Question 24.5: A Plane of Charge Find the electric field due to an infinite......

Conceptualize Notice that the plane of charge is infinitely large. Therefore, the electric field should be the same at all points equidistant from the plane.

Categorize Because the charge is distributed uniformly on the plane, the charge distribution is symmetric; hence, we can use Gauss’s law to find the electric field.

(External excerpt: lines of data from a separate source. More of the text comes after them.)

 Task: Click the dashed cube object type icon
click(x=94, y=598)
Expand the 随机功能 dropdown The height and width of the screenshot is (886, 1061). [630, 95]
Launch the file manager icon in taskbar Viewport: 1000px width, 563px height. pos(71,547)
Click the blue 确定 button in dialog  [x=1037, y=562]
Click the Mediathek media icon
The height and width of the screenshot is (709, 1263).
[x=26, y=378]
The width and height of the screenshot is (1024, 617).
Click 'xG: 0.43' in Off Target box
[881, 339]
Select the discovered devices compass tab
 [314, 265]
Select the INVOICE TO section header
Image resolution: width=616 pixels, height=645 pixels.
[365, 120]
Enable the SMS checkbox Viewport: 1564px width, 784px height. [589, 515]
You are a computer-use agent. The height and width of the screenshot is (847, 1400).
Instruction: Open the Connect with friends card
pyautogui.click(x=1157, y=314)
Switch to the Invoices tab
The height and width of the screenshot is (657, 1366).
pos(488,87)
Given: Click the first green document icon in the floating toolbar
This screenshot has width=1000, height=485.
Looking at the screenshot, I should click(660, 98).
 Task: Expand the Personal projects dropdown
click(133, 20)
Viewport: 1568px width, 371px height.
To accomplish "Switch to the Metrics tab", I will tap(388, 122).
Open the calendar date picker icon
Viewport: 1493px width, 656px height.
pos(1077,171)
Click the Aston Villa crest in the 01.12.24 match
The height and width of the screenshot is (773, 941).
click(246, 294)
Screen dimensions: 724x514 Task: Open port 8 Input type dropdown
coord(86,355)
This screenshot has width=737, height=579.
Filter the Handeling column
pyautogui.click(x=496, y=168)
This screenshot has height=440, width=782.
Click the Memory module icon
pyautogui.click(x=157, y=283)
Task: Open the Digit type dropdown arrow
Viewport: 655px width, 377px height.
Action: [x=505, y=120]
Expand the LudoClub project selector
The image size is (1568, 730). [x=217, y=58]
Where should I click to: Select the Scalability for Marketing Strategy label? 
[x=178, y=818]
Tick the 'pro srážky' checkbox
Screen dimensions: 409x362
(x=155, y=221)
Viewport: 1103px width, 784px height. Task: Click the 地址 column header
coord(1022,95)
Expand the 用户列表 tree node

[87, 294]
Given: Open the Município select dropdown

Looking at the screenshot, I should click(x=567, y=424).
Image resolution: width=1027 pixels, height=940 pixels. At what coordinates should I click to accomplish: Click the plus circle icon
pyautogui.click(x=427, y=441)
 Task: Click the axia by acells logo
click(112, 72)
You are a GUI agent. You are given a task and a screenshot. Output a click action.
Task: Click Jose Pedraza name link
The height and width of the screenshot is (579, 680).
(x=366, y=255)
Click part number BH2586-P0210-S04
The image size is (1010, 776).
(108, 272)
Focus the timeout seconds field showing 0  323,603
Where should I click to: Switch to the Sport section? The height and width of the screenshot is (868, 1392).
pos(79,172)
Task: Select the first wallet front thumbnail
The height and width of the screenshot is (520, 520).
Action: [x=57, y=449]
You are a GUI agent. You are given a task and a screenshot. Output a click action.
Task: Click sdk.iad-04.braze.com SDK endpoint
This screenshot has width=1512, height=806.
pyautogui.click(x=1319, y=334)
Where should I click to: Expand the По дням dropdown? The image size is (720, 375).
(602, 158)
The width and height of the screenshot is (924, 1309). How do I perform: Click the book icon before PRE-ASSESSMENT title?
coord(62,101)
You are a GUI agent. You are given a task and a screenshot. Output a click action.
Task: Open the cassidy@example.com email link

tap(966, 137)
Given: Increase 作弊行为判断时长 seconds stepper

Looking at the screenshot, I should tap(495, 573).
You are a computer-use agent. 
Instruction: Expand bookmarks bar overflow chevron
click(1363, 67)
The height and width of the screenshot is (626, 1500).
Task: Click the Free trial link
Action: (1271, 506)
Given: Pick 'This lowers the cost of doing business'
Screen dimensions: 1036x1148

Analyze By symmetry, \overrightarrow{\mathbf{E}} must be perpendicular to the plane at all points. The direction of \overrightarrow{\mathbf{E}} is away from positive charges, indicating that the direction of \overrightarrow{\mathbf{E}} on one side of the plane must be opposite its direction on the other side as shown in Figure 24.13. A gaussian surface that reflects the symmetry is a small cylinder whose axis is perpendicular to the plane and whose ends each have an area A and are equidistant from the plane. Because \overrightarrow{\mathbf{E}} is parallel to the curved surface-and therefore perpendicular to \overrightarrow{d \mathbf{A}} everywhere on the surfacecondition (3) is satisfied and there is no contribution to the surface integral from this surface. For the flat ends of the cylinder, conditions (1) and (2) are satisfied. The flux through each end of the cylinder is E A; hence, the total flux through the entire gaussian surface is just that through the ends, \Phi_{E}=2 E A.

Write Gauss’s law for this surface, noting that the enclosed charge is q_{\text {in }}=\sigma A :

\Phi_{E}=2 E A=\frac{q_{\text {in }}}{\epsilon_{0}}=\frac{\sigma A}{\epsilon_{0}}

Solve for E :

E=\frac{\sigma}{2 \epsilon_{0}}       (24.8)

Finalize Because the distance from each flat end of the cylinder to the plane does not appear in Equation 24.8, we conclude that E=\sigma / 2 \epsilon_{0} at any distance from the plane. That is, the field is uniform everywhere.